To better assess the predictive power of our probes, we compare their predictions to those made by simple autoregressive models. For each layer, indicator and cross-validation fold, we first determine the optimal lag length based on the training data using the Bayes Information Criterium with a maximal lag length of 10. These are not state-of-the-art forecasting models, but they serve as a reasonable baseline. For most indicators, probe predictions outperform the baseline in terms of average performance measures. After accounting for variation across folds, however, we generally conclude that the probes neither significantly outperform nor underperform. Detailed results, in which we also perform more explicit statistical testing, can be found in Appendix~\ref{appendix:parrot}.

\begin{figure*}

\centering{

\includegraphics[width=1.0\textwidth]{results/figures/rmse_pca_128.png}

}

\caption{\label{fig-fomc}Out-of-sample root mean squared error (RMSE) for the linear probe plotted against \emph{FOMC-RoBERTa}'s \(n\)-th layer for different indicators. The values correspond to averages computed across cross-validation folds, where we have used an expanding window approach to split the time series. As expected, model performance tends to be higher (average prediction errors are lower) for layers near the end of the transformer model.}

\end{figure*}%

\begin{figure*}

\centering{

\includegraphics[width=1.0\textwidth]{results/figures/attack_all_measures.png}

}

\caption{\label{fig-attack}Probe predictions for sentences about inflation of prices (IP), deflation of prices (DP), inflation of birds (IB) and deflation of birds (DB). The vertical axis shows predicted inflation levels subtracted by the average predicted value of the probe for random noise.}

\end{figure*}%

\subsubsection{Sparks of economic understanding?}\label{stochastic-parrots-after-all}
Even though \emph{FOMC-RoBERTa}, which is substantially smaller than the models tested in~\citet{gurnee2023languagev2}, was not explicitly trained to uncover associations between central bank communications and the level of consumer prices, it appears that the model has distilled representations that can be used to predict inflation (although they certainly will not win any forecasting competitions). So, have we uncovered further evidence that LLMs ``aren't mere stochastic
parrots''? Has \emph{FOMC-RoBERTa} developed an intrinsic `understanding'
of the economy just by `reading' central bank communications? Thus, can economists readily adopt FOMC-RoBERTa as a domain-relevant tool?
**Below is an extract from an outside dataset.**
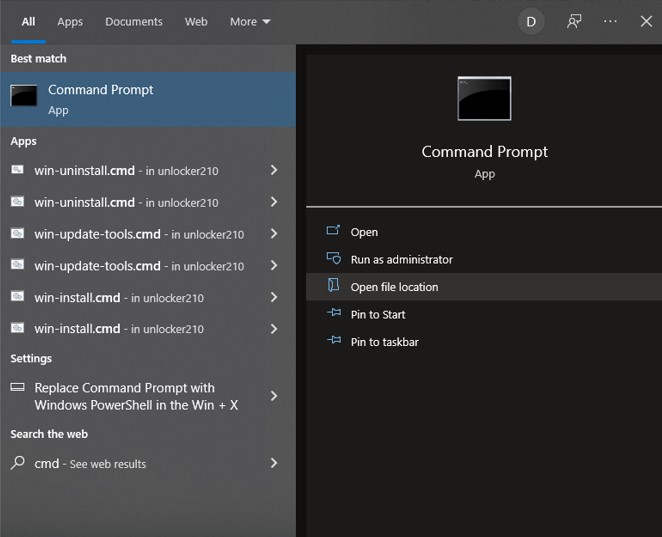This screenshot has width=662, height=537.
Task: Click the large Command Prompt icon in preview pane
Action: pos(484,99)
We are having a very hard time believing that the answer to either of these questions is `yes'. To argue our case, we will now produce a counter-example demonstrating that, if anything, these findings are very much in line with the parrot metaphor. The counter-example is based on the following premise: if the results from the linear probe truly were indicative of some intrinsic `understanding' of the economy, then the probe should not be sensitive to random sentences that are most definitely not related to consumer prices.
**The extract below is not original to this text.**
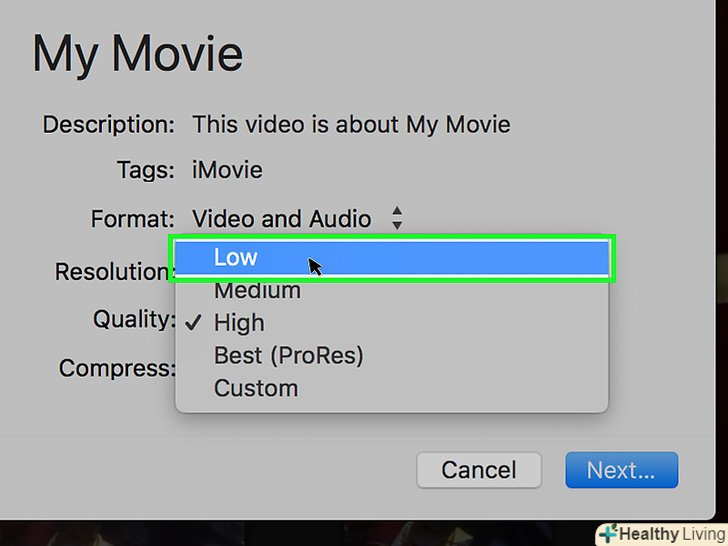Choose Medium from the quality list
To test this, we select the best-performing probe trained on the final-layer activations for each indicator. We then make up sentences that fall into one of these four categories: \emph{Inflation/Prices} (IP)---sentences about price inflation, \emph{Deflation/Prices} (DP)---sentences about price deflation, \emph{Inflation/Birds} (IB)---sentences about inflation in the number of birds and \emph{Deflation/Birds} (DB)---sentences about deflation in the number of birds. A sensible sentence for category DP, for example, could be: ``It is essential to bring inflation back to target to avoid drifting into deflation territory.''. Analogically, we could construct the following sentence for the DB category: ``It is essential to bring the numbers of doves back to target to avoid drifting into dovelation territory.''. While domain knowledge suggests that the former is related to actual inflation outcomes, the latter is, of course, completely independent of the level of consumer prices. Detailed information about the made-up sentences can be found in Appendix~\ref{appendix:sentences}.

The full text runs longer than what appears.